This particular poll is nothing more than a exercise that illustrates the left leaning mindset of MSNBC. 

Glad I switched to Verizon FIOS so I don't have to exposed to their garbage.

TO


----------



## timshatz (Aug 21, 2008)

Lucky13 said:


> As a non American I have a wee question to you my Yankee and Redneck brothers.....is this another political correctness thing? That they don't want to offend other believes...?



Probably not in this case. "In God We Trust" has been around almost as long as the country and definitely has it's basis in the founding fathers Christianity. Bringing in the Muslims, Buddhist, Taoist, ect just adds more to the pot. 

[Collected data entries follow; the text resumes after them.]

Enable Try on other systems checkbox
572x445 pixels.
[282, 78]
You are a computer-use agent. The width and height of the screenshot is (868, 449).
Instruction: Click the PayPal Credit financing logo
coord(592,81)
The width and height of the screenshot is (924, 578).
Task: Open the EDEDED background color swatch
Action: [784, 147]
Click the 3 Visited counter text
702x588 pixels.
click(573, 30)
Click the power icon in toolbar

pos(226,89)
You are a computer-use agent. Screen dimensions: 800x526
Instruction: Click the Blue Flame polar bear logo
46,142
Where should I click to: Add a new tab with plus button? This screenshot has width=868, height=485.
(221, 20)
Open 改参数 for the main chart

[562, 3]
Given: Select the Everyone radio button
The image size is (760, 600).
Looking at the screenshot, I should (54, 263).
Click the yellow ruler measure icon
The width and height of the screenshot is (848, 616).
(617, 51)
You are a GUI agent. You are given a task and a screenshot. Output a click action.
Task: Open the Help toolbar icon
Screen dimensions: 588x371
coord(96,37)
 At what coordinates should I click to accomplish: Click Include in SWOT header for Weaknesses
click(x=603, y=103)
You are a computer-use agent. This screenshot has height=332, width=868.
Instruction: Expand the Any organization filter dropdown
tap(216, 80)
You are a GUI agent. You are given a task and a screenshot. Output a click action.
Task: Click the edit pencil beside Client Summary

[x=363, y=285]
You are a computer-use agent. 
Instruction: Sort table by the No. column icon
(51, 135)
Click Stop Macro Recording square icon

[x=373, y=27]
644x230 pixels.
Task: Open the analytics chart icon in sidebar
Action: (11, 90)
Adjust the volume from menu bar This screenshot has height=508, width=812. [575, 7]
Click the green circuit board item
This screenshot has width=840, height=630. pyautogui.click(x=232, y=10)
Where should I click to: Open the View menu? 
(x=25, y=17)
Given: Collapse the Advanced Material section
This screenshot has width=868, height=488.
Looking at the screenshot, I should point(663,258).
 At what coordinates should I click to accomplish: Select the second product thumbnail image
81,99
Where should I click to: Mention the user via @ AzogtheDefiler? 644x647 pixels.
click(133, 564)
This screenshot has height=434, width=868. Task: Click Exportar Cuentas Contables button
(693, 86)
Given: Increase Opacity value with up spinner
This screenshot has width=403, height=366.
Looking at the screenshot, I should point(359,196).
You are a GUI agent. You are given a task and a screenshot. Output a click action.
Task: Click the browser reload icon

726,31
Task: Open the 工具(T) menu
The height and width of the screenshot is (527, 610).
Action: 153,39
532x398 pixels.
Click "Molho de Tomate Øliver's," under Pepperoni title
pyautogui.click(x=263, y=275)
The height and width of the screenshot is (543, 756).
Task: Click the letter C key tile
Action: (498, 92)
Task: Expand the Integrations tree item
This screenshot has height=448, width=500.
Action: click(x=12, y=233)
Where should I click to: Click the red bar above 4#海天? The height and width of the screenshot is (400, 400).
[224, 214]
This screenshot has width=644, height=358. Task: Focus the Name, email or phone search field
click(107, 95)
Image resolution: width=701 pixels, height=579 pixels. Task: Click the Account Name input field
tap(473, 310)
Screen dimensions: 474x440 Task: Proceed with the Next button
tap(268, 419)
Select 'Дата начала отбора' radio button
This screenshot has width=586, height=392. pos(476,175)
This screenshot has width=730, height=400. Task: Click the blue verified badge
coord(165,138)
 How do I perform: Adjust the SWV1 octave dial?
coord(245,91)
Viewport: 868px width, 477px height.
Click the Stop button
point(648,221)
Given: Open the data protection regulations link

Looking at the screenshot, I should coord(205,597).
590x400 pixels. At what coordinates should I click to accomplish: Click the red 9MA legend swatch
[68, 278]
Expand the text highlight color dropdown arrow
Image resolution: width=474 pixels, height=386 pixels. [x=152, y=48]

If it were PC (with a dash of seperation of Church and State), they'd get rid of it.


----------



## Lucky13 (Aug 21, 2008)

Personally, I'd vote to keep it....why would you want to get rid off something that's part of your heritage, history and so on?
I don't know what would be similar here on the Pound notes....


----------



## timshatz (Aug 21, 2008)

Agree with ya' Lucky.


----------



## ToughOmbre (Aug 21, 2008)

Heritage, history, tradition, Judeo-Christian beliefs and ideals.....

Not real important to the left. But I don't think there's much chance of those words being removed from our currency.

TO


----------



## Lucky13 (Aug 21, 2008)

What'll they try next, have you change your national hymn or become a kingdom!?


----------



## Erich (Aug 21, 2008)

what they will try is "In everything we believe"

that sounds too hoaky


----------



## JugBR (Aug 21, 2008)

how about:

"i´m loving it"

???


----------



## Bucksnort101 (Aug 21, 2008)

Maybe add an asterisk next to the quota and a disclaimer at the bottom of each bill stating to trust in the God of your choice, or of your an athiest to trust in yourself. Not sure what to say about the Satan worshippers, maybe just a simple go to He!!?
Maybe that will keep the un-washed hoards happy.


----------



## DerAdlerIstGelandet (Aug 21, 2008)

pbfoot said:


> I'm sorry I don't consider it a reliable news source . To me its kind of like those Hollywood shows that give you all the gossip of Tom Cruise and Angelina Jolies baby except its cleverly disguised as news



What do you consider a reliable news source? Examples please.


----------



## Lucky13 (Aug 21, 2008)

The Sun maybe?


----------



## ONE_HELLCAT (Aug 21, 2008)

I say keep it. I'm going to go out on a limb and say that the majority of people don't care what it says, but more of how valuable the dollar is. I think the whole, "In God We Trust" and "Under God" thing isn't as big of a deal as people make it out to be. I have an atheist friend and he simply doesn't say "Under God" when they say the pledge. My other friends simply didn't care when they say that line.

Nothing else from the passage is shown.